When I was working with my trainer, "Doublemint Twin #2," after going through the "on-boarding" classes at my current organization, I'm sure he thought that he'd like to kill me on more than a few occasions.  Not literally of course (well, maybe), but because he had to transform a quiet office priss into a gregarious chip pusher.  Or so he thought.  I usually end up modifying things into some sort of form that works best for me, but he tried his darnedest to mold me into the company's cookie cutter format. 

Those four weeks of training were some of the most challenging moments of my life.  There were many moments where I felt like I wasn't going to be able to hold the tears in any longer, that I couldn't possibly do this on my own someday, and that I was really, really inadequate at the tasks I was attempting to do.  Still, I showed up early every day, tried to do exactly as I was asked, and attempted to put forth the best possible effort that I could.  Now the tasks that were so challenging before are almost like second nature.  I'm good at them, even excellent at some of them.  Sure, I'm human and I'm far from perfect so I do mess up from time to time.  Still, I no longer let those small errors get to me.  I laugh at them, correct them, and move on-instead of beating myself up on the inside. 

I've come a long way in the past five years.  A lot of the invisible lessons that I learned had nothing to do with my company's training manual or what they probably hoped to mold me into.  Those lessons were mine.  They were personal, spiritual, and certainly surprising.  In a way I grew up.  I learned that I had to be me and not what I thought someone else might want.  I learned to first validate myself from within before seeking it from those outside of myself.  I learned to speak up for what I feel is right, to not be afraid of the complications and to finally breathe and let go.  Yes, I'm exhausted as hell and it's almost time to move on, but one thing's for certain: there are no guarantees.

You have to keep experimenting in order to find what fits.

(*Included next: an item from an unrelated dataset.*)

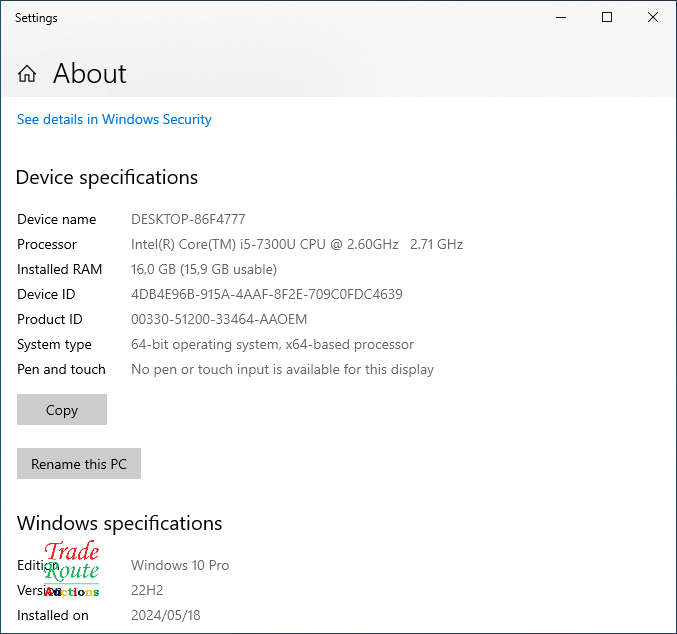Screen dimensions: 677x634
Task: Click the Device ID value string
Action: 266,294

And what fits usually keeps changing with your own evolution.  Once in while it stays the same, but if it did all the time, where would the fun be in discovering the full breadth of life?  We are our own creations meshed together with a higher purpose that's entwined with everything else that we see.     

Guarantee or no guarantee: the one thing and the only thing that you can do is try.     

3 comments:

  1. I have just started following your blog. I too am HSP,what a journey it takes you on hey. I really like how you write and find myself relating to your words and feelings....mmmmm....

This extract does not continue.